Lee prison offers inmates a chance for a brighter future, one year after deadly riots
BISHOPVILLE, S.C. (WCIV) — Right now, re-entry in our state’s prison population is at an all-time low.
Lee Correctional houses about 1,200 inmates.
We previously reported on the million dollar enhancements to secure this institution.
But another important part of that security is finding purpose for the inmates themselves.
The Department of Corrections is tackling a key element to create a future that transcends prison walls.
This is where almost half of the lifers at Lee Correctional Institution choose to live out their days.
“I would rather them use their energy to be in programs and being in education so they better themselves,” says SCDC Director Brian Stirling. “They self-monitor and you can be removed from the program you don’t follow the rules but you have to apply to come in.”
It’s not for the inmates who were part of the Lee riots.
Two units remain on lockdown from that violence.
But Stirling says each inmate has a choice, both lifers or short-timers.
State officials say recidivism is at a historic low here in South Carolina.
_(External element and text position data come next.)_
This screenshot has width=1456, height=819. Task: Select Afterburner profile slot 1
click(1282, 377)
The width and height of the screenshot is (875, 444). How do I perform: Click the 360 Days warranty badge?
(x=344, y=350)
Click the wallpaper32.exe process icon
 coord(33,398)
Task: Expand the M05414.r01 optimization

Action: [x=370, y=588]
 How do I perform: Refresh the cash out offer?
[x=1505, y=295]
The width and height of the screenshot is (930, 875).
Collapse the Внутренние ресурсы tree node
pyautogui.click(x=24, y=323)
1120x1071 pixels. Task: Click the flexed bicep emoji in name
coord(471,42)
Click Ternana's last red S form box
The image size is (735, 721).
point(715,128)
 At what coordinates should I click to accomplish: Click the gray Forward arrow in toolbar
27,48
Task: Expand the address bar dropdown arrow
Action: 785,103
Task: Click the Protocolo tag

Only 22 percent re-enter the system within three years.
That’s much lower than the national average at 68 percent.
Aparna Desai is with Lee’s “CI Education Department.”
She says, “It’s not just that they are getting educated, they are getting tools and resources.”
We saw inmates who were studying for higher diplomas, GEDs.
And other inmates in a sea of orange. Lee inmates sew all prison uniforms statewide.
Lee Warden Ken Nelson says, “Inmates that get employed down here, they do get paid and it’s one of the premier jobs here at the institution.”
There are also trade schools, brick masonry and carpentry among others.
Director Stirling says, “87 percent of the folks incarcerated get out in under five years. Don’t we want them to be better citizens and more productive when they leave? That’s absolutely the goal.”
A goal that may not be attainable for all inmates.
But there is a new goal for the Department of Corrections.
We saw a housing unit being built at Lee.
It’s in a partnership with the justice reform group – the Vera Institute.
This new unit is the first in the country with a strong emphasis on rehabilitation for inmates.